I often talk to our people about what makes us different. I tell them they could be engineers anywhere – they could work for MBIE, for a university, for a massive multinational engineering firm, or for themselves at home. Then I tell them what it means to be a consultancy, and how that differs – how we create, grow and protect our value as a consultancy, and how we look after our four key stakeholders (clients, staff, community and shareholders). This foundational awareness of what makes a consultancy valuable is what incubates your pool of successors. It means that when decision time arrives, you’re not putting a value proposition in front of someone, you’re just asking them if they’re ready financially.

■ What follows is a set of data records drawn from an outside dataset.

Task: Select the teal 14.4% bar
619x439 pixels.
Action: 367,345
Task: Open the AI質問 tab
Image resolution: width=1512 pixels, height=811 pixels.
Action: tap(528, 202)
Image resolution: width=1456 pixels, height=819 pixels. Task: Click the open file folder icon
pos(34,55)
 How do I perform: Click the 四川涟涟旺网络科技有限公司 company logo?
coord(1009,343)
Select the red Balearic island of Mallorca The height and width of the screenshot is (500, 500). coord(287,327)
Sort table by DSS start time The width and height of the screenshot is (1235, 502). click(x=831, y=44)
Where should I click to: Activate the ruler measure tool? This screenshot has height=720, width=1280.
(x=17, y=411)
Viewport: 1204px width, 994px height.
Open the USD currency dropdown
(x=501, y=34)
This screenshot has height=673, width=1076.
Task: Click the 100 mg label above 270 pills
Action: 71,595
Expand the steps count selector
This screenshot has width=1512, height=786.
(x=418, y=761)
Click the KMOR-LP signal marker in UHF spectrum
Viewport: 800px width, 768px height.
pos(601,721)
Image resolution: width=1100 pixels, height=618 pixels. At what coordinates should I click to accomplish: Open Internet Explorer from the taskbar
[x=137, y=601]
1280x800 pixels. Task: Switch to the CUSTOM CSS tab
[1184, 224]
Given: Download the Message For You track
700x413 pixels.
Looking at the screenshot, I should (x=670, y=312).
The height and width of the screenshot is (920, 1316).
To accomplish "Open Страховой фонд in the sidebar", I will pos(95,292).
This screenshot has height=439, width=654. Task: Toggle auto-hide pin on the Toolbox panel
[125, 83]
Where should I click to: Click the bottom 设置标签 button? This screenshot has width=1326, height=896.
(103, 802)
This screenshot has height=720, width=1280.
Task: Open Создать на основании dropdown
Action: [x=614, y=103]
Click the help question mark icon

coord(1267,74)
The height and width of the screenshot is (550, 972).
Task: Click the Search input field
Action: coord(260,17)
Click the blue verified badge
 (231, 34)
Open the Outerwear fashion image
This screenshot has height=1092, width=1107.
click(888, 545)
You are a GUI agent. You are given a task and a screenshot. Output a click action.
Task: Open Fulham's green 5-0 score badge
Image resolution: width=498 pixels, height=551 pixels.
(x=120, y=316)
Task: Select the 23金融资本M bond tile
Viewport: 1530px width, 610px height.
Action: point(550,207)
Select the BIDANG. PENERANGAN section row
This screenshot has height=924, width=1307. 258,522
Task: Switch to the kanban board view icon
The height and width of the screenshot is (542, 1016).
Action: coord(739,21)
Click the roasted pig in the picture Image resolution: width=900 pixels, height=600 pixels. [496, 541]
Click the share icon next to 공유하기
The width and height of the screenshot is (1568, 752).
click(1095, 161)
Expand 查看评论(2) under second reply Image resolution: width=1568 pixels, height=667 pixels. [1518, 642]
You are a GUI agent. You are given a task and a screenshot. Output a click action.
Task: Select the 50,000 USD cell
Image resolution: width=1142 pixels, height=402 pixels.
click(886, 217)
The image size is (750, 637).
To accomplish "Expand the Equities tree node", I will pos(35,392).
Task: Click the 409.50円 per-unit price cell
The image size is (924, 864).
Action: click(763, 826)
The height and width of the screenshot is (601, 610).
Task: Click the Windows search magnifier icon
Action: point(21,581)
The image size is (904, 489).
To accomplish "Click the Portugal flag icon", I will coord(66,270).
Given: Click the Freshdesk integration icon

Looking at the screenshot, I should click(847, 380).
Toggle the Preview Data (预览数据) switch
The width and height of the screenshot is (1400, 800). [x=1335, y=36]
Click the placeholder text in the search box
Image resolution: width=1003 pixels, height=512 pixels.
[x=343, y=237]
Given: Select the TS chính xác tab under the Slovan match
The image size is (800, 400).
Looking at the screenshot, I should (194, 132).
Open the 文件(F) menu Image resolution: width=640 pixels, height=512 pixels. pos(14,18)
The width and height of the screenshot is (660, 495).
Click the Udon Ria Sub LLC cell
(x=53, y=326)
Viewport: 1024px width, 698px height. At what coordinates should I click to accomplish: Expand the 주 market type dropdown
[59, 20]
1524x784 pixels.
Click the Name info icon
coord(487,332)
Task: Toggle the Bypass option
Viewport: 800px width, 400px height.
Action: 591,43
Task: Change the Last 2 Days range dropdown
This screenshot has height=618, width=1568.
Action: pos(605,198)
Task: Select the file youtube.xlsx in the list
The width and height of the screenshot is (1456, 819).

Today, we’re reaping the benefits of this work. Isthmus Group Principal Ralph Johns described the “messy middle” to me a while ago, and it felt like that for a long time – the point where you’re putting in maximum effort but things aren’t manifesting. Then all of a sudden the balance tips – you have three new shareholders, you can demonstrate three years of consistent performance, the board’s agenda is forward-focused and not wading through legacy matters, and you’re into the next round of shareholder education.

It’s taken us at least six years to get to where we are in our succession journey, and we’re not finished – but can you ever be? Now when shares change hands it’s an administrative task that confirms someone’s decision to act on the opportunity they’ve been educated on and had demonstrated to them.